The news for U.S. studio execs was much rosier, however, as
Hollywood's Chinese earnings in the first half of 2017 were in line with
former boom times. Revenue from imported movies climbed 34.5 percent,
hitting 15.6 billion yuan ($2.3 billion) from January to June, compared
to 11.6 billion yuan in the first half of last year.
The gains by overseas film companies matched an influx of
foreign-made product. Working to ward off an embarrassing overall
decline, Chinese regulators eased restrictions on Hollywood imports in
the first half, allowing 57 foreign films to be released during the
period — 14 more than last year.
International movies claimed 61 percent of ticket sales in China in
the first half, by far the biggest margin since 2012. Last year, foreign
titles took just 47 percent.
The biggest drag on growth, indeed, was the conspicuous absence of
Chinese hits. The biggest local title of the year so far was Jackie
Chan's Kung Fu Yoga, which earned just shy of 1.8 billion yuan
($255 million at the time of release) over Chinese New Year in January
— a sizable haul for sure, but a far cry from Stephen Chow's The Mermaid,
which took an astonishing 3.4 billion yuan last year ($528 million at
2016 exchange rates). The second quarter was especially bereft of
successful local movies — among the 10 best-selling films in the
quarter, only two were made in China.
Among the many high-performing imported movies, 2017's three biggest thus far are: Universal's The Fate of the Furious ($388 million), Aamir Khan's surprise Bollywood smash hit Dangal ($190 million), and Transformers: The Last Knight ($206 million and counting).

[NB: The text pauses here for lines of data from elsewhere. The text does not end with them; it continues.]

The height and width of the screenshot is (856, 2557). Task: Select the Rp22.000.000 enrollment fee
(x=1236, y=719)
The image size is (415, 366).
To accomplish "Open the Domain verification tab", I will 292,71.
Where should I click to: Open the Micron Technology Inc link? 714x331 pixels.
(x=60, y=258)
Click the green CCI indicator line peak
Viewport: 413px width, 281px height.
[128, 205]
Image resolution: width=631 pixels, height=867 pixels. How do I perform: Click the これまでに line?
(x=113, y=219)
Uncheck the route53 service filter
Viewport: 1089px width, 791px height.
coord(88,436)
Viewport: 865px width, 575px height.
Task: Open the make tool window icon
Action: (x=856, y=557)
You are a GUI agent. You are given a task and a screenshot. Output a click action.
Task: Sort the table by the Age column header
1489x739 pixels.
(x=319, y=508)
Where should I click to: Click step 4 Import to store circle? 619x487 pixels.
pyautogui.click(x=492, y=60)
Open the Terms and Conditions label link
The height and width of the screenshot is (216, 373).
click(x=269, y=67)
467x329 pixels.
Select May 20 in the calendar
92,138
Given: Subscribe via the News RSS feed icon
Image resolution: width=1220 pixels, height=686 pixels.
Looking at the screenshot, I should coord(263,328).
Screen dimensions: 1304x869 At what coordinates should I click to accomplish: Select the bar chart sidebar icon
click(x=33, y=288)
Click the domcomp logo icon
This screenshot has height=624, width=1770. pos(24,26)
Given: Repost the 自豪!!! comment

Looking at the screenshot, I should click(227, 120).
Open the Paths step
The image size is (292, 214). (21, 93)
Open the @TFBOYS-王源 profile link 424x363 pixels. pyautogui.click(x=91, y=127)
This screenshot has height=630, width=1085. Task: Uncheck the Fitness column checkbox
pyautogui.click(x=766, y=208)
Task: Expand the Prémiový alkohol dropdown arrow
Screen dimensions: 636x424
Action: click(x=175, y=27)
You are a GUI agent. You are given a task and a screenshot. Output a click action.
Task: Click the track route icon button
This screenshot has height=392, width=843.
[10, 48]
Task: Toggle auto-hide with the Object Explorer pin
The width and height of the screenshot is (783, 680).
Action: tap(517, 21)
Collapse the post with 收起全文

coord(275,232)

China's state media have tried to put a more optimistic gloss on the
H1 results. Since the start of 2017, regulators began counting the
service fees charged by online ticketing platforms as box-office
revenue. Regulators say including the fees more accurately reflects
consumer spending on moviegoing, since over 80 percent of all tickets
are now bought online through such services. Many analysts, meanwhile,
have argued that the inclusion is a blatant attempt to juice the numbers
during a downturn, and that ticketing service fees aren't an
appropriate piece of box office, since the various stakeholders in a
film's success — producers, distributors, cinemas — do not share in this
revenue.
Using the enhanced numbers, Chinese state news agency Xinhua said
Monday that the nation's box office had "already seen a year-on-year
growth of 10.5 percent in the first half of 2017."